課題一覧 ::
**1.** シェアハウス紹介文のうち、「シェアハウス『pinos』は」で始まり「すイメージから名付けられた。」までの部分を一字も変えずに出力してください。
**2.** シェアハウス紹介文をもとに、次の問いに答えてください。
(a) 下北沢はどの都道府県のどの区にありますか。
(b) 『pinos』はスペイン語で何という意味ですか。
(c) 『pinos』の入り口にぶら下がっている表札は何でできていますか。

**** 提供テキスト ****

“共通言語”のあるシェアハウス
小劇場、古着屋、路上ミュージシャン。商業施設はチェーン店からお洒落なカフェ、渋い珈琲店まで。それらが2路線が交差する駅を中心にギュッと凝縮されている。東京都世田谷区「下北沢」はそんな街だ。
シェアハウス『pinos』は、駅周辺の賑やかな商店街を抜けた住宅街にある。細い路地の先に見えてくる真っ白な外壁。2階の玄関まで続くのはテラコッタの階段。入り口にはパエリア鍋の表札がぶら下がる。『pinos』はスペイン語で松ぼっくりの意味。9人の住人が同じ屋根(房)の下に暮らすイメージから名付けられた。

**** 提供資料 ****

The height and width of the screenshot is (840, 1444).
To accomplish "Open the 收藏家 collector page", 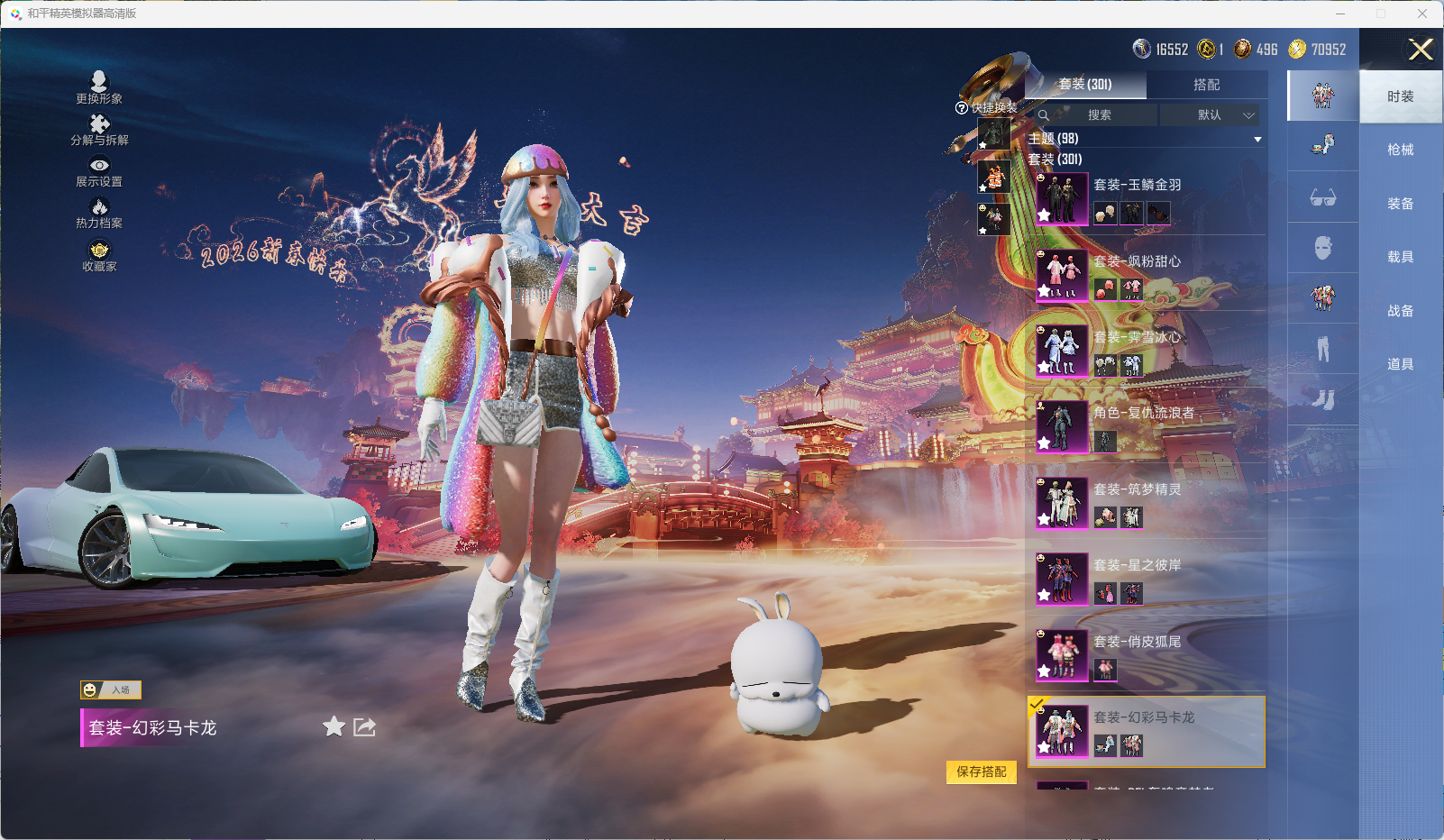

****

課題の解答 ::
**1.**
シェアハウス『pinos』は、駅周辺の賑やかな商店街を抜けた住宅街にある。細い路地の先に見えてくる真っ白な外壁。2階の玄関まで続くのはテラコッタの階段。入り口にはパエリア鍋の表札がぶら下がる。『pinos』はスペイン語で松ぼっくりの意味。9人の住人が同じ屋根(房)の下に暮らすイメージから名付けられた。

**2.**
(a) 東京都世田谷区です。
(b) 松ぼっくりという意味です。
(c) パエリア鍋です。